Contributo d’accesso, ovvero “Gli occhi di Venezia” del 2023

“Contributo d’accesso” e “Gli occhi di Venezia”, che è un romanzo di  Alessandro Barbero, pubblicato nel 2011 da  Arnoldo Mondadori Editore, cos’hanno in comune?

Il romanzo, ambientato nella Venezia  del  Cinquecento, narra la vicenda di Michele, un giovane muratore veneziano, che lavora alla costruzione di palazzo fino a quando Girolamo Lippomano, senatore della  Repubblica di Venezia e committente del cantiere, non decide di interrompere i lavori, lasciando gli operai disoccupati e privi di soldi.
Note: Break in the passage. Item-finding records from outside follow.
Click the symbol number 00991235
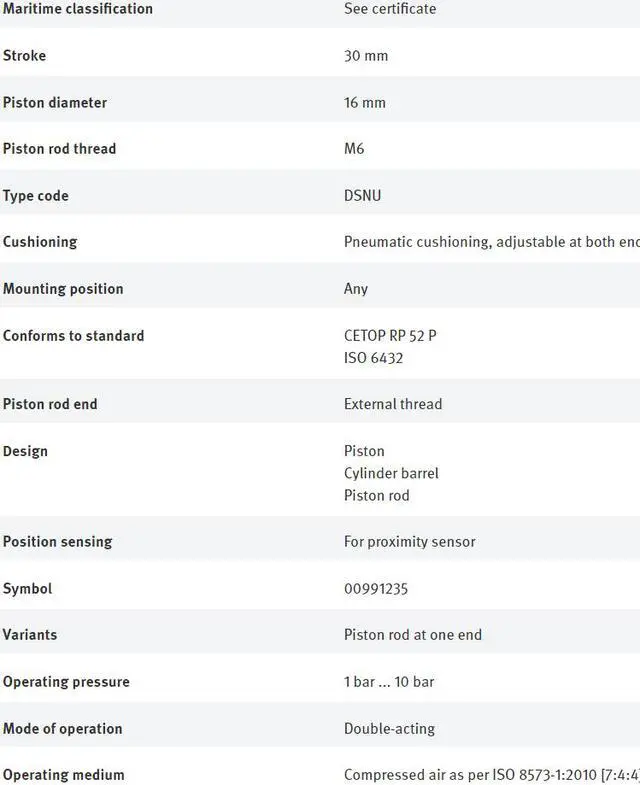This screenshot has height=785, width=640. [376, 589]
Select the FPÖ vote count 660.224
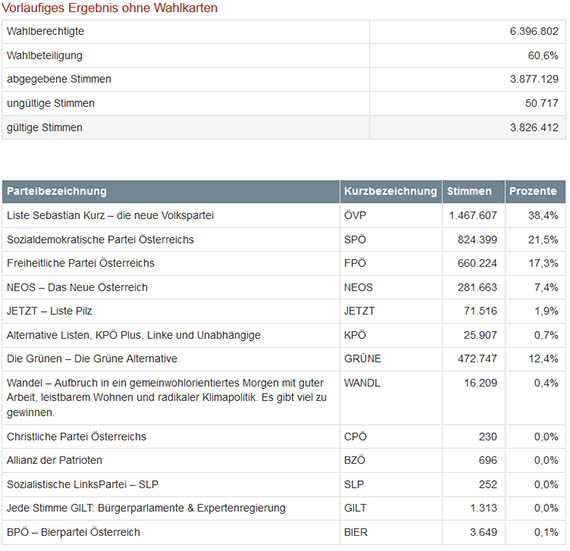This screenshot has width=570, height=551. [477, 263]
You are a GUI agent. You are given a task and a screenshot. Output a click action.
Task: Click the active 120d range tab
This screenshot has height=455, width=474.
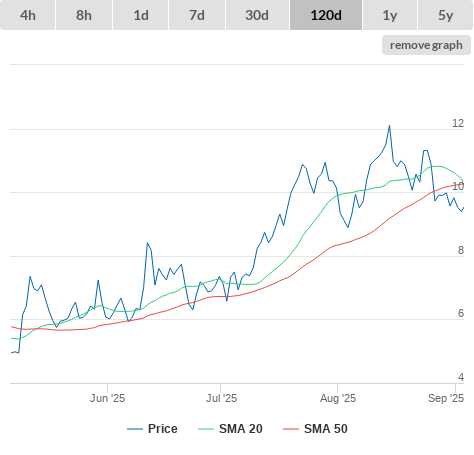tap(326, 15)
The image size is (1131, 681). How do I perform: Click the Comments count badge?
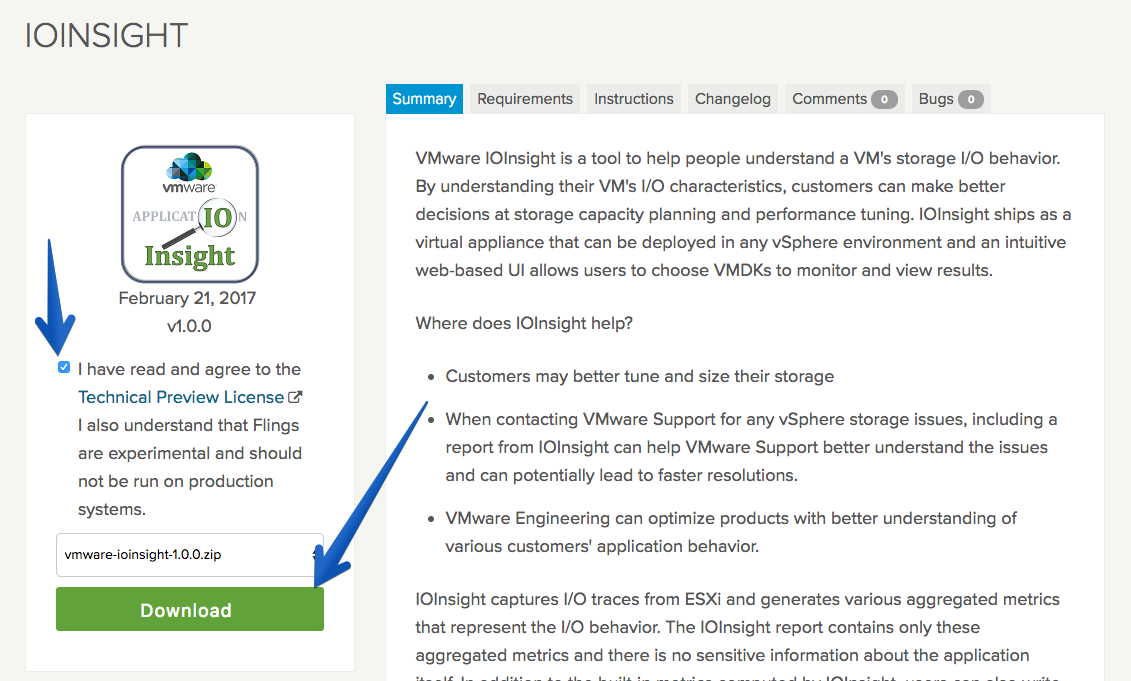[884, 100]
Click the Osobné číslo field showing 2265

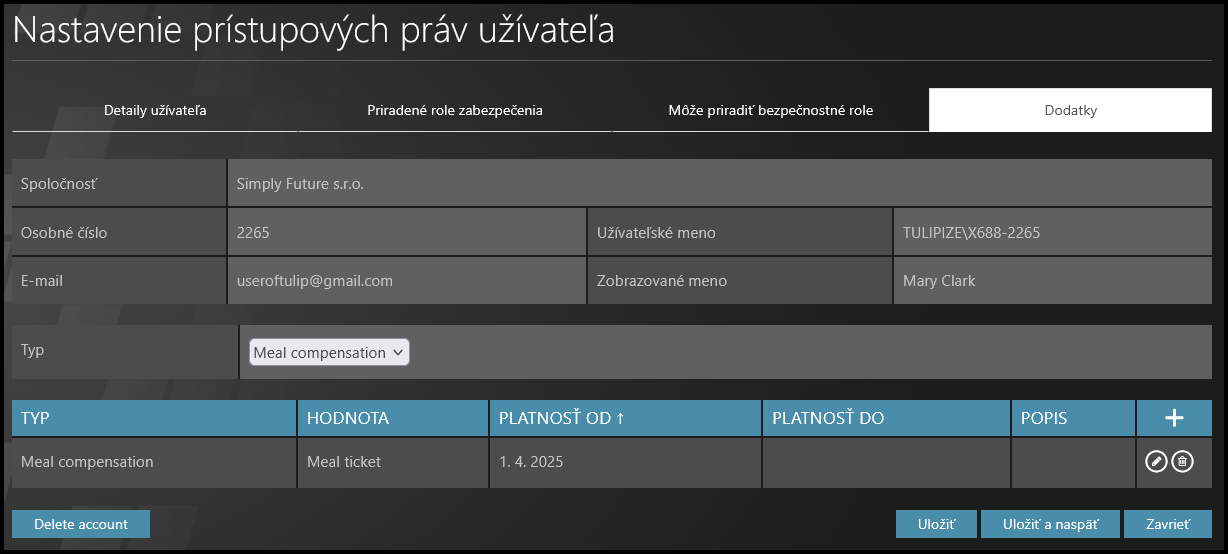[x=406, y=233]
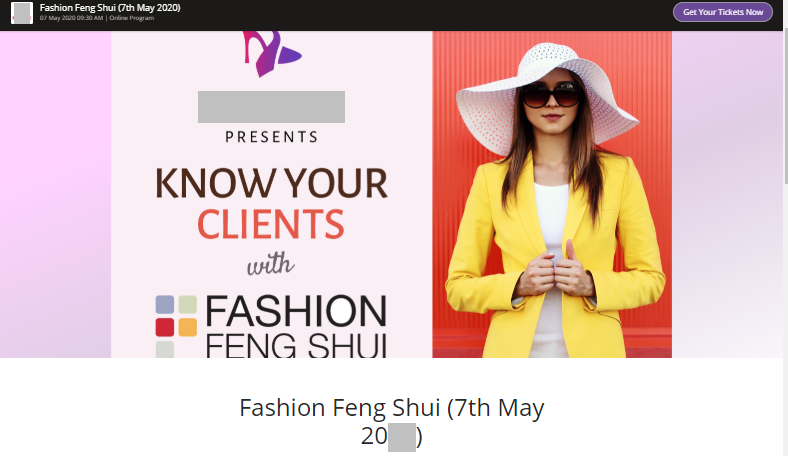Viewport: 788px width, 456px height.
Task: Click the Get Your Tickets Now button
Action: 723,12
Matteo se ne lamenta possibilità e per questo viene denunciato segretamente al  Consiglio dei Dieci .

Venendo ai giorni nostri il tema di questa intervista è il ” contributo d’accesso “, ovvero una sorta di biglietto d’ingresso alla città antica di Venezia , così come preannunciato dall’Amministrazione Comunale per poter affrontare il tema reale della difficoltà di un turismo eccessivo, già denunciato nel 2016 dall’UNESCO e valutato in circa 30 milioni di persone all’anno.

Queste cifre, per una città piccola, unica e preziosa come Venezia, effettivamente si preoccupano un poco, ma forse si preoccupano ancora di più della prescrizione del dispositivo, che pare non limitarsi ad essere una tassa d’ingresso, bensì qualcosa di ben più invasivo, ed oltremodo rischioso anche per le altre 14 città metropolitane italiane, in prima istanza, e poi anche per tutte le altre.

Parole come “smart control room”, che è già operativa al Tronchetto, o come “Telecamere”, i nuovi occhi tecnologici, ed a Venezia ne sono già state messe in opera 900, che coprono una superficie di 7,6 kmq, ovvero 118 per ogni kmq, evocano concetti ben meno libertari di quelli che vorrebbero nelle intenzioni del provvedimento, poiché a suonare soprattutto i residenti, che in questa magica città vivono tutto l’anno, e non episodicamente; questo significa invadere pesantemente la loro privacy, e molto più di questo.

Mentre parlavo con l’arch. Di Vito di questo impianto mi apparivano in mente certe immagini recenti scattate in aree urbane della Repubblica Popolare Cinese, soprattutto dopo aver recentemente pubblicato un articolo sui droni (https://ita.li.it/2022/12/18/lera-dei-droni/) e mentirei se dicessi che non ho subito pensato ad un progetto di repressione che da Venezia potrebbe interessare tutta la nazione.

Consiglio vivamente la visione di questo video a chiunque abbia a cuore la propria libertà, perché essere informati è la sola nostra difesa.

Per parte mia ringrazio l’arch. Di Vito e le persone che lo stanno coadiuvando in questa azione perché difendendo gli interessi dei veneziani in realtà difendono gli interessi di tutti gli italiani.